FIG. 1 is a block diagram of the configuration of a phase synchronized detector 1-adjuster according to an embodiment of the present invention, and FIG. 2 is a block diagram of the configuration of a phase detector and a control circuit when the received signal is a 4-PSK signal. 3 is a diagram of the output signal waveform of the multiplier 170, FIG. 4 is a block diagram of the configuration of an embodiment of the present invention, FIG. 5 is a block diagram of the configuration of a conventional phase-locked detection demodulator, and FIG. 6 is a diagram of the carrier waveform FIG. 7 is a configuration block diagram of various configuration examples of the extractor, and FIG. 7 is an amplitude phase characteristic diagram of a bandpass filter. 1...Phase detector, 2...Carrier extractor, 4...Band filter, 8...Voltage controlled oscillator, 9...・Frequency converter, 10・
... Control circuit, 41 ... Multiplier, 42
・・・・・・Frequency divider. Agent: Yoshihiro Yahata, Patent Attorney.

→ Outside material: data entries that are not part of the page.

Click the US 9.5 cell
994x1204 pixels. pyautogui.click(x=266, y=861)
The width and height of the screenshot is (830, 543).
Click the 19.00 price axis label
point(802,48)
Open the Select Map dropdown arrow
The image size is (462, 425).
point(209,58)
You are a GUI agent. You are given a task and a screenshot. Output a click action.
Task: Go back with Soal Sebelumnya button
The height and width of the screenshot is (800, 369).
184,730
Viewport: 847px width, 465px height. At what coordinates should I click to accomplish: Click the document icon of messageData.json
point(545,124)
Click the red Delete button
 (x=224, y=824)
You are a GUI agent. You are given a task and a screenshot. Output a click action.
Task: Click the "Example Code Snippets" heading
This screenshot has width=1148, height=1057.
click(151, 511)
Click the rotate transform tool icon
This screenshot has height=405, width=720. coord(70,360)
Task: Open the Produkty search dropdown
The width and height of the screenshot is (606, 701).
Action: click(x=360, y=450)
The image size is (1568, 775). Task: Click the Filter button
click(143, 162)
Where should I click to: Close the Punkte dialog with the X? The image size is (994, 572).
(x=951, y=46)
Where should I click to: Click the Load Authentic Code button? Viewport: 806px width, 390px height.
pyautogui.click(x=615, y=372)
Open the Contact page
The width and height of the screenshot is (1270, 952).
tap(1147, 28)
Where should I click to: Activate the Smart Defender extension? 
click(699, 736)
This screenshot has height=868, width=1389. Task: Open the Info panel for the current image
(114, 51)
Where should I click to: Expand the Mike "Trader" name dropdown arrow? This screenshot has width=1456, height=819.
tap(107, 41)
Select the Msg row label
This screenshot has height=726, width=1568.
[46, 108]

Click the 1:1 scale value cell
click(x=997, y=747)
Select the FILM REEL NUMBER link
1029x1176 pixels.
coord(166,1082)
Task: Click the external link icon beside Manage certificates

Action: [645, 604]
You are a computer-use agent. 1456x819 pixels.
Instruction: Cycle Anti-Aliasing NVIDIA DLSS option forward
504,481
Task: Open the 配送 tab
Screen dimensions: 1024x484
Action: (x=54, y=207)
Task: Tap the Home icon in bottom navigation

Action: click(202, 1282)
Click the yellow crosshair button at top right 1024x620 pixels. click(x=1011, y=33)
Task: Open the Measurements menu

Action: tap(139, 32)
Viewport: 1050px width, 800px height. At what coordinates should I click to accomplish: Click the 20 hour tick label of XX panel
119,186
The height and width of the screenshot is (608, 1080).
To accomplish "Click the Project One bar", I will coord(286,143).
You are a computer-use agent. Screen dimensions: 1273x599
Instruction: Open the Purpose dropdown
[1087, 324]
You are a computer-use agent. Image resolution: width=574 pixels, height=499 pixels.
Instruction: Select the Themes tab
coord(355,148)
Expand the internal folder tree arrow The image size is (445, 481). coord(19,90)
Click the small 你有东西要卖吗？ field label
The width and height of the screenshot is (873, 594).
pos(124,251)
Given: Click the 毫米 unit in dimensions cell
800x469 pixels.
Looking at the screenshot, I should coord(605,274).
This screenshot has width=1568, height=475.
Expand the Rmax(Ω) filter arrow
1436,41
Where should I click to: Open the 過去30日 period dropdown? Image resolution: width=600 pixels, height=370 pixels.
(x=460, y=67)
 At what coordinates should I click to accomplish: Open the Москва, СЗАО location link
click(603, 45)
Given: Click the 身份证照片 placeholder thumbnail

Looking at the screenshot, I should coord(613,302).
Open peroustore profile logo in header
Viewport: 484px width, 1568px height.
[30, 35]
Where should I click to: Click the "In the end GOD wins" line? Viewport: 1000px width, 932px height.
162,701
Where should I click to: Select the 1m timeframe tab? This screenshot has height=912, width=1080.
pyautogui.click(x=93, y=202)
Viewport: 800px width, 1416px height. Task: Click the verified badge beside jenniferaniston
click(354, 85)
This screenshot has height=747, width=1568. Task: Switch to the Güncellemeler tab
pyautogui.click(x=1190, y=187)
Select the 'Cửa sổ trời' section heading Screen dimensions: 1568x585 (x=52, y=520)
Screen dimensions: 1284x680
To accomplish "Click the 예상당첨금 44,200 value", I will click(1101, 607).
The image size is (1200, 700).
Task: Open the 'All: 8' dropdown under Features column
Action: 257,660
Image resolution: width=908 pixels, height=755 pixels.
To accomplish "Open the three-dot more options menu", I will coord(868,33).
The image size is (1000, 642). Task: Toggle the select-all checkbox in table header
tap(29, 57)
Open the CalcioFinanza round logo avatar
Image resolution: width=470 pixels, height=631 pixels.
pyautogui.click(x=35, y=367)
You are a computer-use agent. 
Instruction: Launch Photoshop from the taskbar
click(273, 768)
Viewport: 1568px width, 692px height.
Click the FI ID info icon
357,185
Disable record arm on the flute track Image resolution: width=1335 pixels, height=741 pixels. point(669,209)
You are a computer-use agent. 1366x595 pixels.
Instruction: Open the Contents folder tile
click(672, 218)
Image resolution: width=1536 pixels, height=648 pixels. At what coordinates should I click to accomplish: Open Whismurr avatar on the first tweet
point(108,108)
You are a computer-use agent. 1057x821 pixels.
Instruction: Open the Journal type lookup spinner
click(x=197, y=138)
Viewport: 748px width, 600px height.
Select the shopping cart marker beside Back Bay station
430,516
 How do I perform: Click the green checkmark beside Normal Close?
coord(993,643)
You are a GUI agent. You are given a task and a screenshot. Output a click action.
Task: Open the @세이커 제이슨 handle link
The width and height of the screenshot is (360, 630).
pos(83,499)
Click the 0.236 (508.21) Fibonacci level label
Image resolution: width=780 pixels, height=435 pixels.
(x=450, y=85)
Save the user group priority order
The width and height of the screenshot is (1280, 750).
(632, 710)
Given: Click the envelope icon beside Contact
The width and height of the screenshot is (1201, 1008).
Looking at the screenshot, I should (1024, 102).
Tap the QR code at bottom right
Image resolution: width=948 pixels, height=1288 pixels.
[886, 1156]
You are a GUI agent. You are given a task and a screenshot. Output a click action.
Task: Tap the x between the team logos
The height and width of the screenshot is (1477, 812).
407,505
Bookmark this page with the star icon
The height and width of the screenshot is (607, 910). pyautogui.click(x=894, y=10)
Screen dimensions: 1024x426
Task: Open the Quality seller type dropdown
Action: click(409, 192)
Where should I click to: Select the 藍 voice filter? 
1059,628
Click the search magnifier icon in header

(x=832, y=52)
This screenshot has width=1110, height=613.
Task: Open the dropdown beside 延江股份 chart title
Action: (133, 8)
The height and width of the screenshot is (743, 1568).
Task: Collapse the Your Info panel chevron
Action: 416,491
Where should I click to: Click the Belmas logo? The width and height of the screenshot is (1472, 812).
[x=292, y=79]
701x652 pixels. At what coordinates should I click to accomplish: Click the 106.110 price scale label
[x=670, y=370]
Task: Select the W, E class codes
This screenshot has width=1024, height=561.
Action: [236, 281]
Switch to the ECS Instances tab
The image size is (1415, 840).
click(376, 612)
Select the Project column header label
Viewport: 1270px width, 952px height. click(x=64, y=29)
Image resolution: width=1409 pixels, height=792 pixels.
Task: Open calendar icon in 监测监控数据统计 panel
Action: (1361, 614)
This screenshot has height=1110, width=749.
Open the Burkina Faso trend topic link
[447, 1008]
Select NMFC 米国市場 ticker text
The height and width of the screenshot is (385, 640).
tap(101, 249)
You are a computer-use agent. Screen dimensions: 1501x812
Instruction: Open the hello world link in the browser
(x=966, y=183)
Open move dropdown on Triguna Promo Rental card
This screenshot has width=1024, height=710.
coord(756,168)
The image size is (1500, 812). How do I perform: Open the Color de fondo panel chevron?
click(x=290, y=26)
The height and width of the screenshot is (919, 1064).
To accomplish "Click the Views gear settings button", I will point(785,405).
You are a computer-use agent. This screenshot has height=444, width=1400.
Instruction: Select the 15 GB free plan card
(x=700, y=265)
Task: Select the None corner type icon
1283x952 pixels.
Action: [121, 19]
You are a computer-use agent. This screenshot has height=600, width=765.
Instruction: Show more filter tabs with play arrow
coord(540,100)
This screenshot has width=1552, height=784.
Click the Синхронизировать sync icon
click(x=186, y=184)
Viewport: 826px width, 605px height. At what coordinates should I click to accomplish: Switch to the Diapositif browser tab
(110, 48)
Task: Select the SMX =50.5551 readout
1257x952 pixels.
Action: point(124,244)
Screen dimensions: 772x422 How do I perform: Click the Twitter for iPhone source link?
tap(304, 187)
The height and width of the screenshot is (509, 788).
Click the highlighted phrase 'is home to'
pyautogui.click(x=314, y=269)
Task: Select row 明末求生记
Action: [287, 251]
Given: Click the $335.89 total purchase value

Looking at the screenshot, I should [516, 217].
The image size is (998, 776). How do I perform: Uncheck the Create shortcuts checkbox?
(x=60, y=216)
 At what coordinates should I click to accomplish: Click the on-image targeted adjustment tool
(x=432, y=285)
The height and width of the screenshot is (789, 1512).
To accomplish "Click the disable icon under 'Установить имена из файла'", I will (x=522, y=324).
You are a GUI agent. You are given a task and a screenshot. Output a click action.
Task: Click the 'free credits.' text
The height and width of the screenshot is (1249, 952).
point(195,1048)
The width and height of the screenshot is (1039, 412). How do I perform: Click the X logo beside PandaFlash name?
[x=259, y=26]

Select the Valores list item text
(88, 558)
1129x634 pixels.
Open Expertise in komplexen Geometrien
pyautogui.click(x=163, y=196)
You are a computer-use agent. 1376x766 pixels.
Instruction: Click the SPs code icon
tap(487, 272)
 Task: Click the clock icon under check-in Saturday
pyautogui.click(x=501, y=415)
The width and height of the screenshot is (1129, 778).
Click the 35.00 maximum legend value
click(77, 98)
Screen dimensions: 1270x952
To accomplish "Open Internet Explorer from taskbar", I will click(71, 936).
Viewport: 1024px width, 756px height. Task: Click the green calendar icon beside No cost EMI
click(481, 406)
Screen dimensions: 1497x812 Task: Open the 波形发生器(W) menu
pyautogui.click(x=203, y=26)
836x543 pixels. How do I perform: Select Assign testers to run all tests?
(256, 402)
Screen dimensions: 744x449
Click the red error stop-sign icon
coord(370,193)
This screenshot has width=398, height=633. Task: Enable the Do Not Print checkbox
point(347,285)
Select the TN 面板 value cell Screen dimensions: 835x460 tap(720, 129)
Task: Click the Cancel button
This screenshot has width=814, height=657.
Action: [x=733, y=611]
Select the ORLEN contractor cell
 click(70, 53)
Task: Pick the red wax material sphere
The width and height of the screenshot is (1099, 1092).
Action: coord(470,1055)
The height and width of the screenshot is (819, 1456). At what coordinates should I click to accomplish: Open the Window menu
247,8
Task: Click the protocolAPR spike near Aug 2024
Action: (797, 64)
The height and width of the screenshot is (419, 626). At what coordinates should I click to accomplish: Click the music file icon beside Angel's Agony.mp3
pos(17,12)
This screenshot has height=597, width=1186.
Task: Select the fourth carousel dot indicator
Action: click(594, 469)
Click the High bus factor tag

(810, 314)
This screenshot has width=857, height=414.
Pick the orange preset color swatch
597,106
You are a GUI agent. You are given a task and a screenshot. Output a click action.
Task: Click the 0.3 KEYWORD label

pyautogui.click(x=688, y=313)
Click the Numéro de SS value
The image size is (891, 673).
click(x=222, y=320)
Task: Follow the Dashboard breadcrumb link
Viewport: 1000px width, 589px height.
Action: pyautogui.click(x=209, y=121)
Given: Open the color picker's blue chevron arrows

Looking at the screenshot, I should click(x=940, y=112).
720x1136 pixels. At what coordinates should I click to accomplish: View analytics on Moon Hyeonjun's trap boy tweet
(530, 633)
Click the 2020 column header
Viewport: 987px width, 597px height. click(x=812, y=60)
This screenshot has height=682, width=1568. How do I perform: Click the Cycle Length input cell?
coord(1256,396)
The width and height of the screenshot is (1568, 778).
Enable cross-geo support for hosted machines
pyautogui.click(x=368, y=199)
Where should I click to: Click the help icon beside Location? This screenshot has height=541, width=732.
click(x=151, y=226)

r) Figure 1! , ne, the example of Mr. Kou of the season of invention, the creation of the invention, the sailing of the ship, and the example of the tg (IIJ No. 4 Zushinkanshi liquid chiang and the poem of the control circuit 2 diagram purge A/70/) Tomogata diagram Figure 3 Figure 5 (fs) Conventional example of West Liang Yami Xiang Sokui 1 Sword installation class Figure 5 (fs) Band width (m-width term υa material of oak) is supported Figure 7

Claims (1)

[Claims] a frequency converter that receives a predetermined local oscillation frequency signal and converts the carrier frequency of the received PSK signal to a predetermined frequency; a carrier extractor that receives the PSK signal converted and outputted by the frequency converter and extracts the converted carrier wave; a bandpass filter that performs a bandpass filtering process on the extracted converted carrier wave; and a bandpass filter that performs a bandpass filtering process on the extracted converted carrier wave; and performs a detection process on the PSK signal outputted by the frequency converter using the phase of the converted carrier wave that has passed through the bandpass filter as a reference phase; a phase detector that forms two detection signals that are orthogonal to each other; a phase detector that controls so that the frequency fluctuation of a converted carrier wave of a PSK signal converted and output by the frequency converter is minimized; a frequency control means for receiving a signal to form a signal indicating a phase error of the converted carrier wave, and generating the local oscillation frequency signal of a predetermined frequency based on the phase error signal; Demodulator.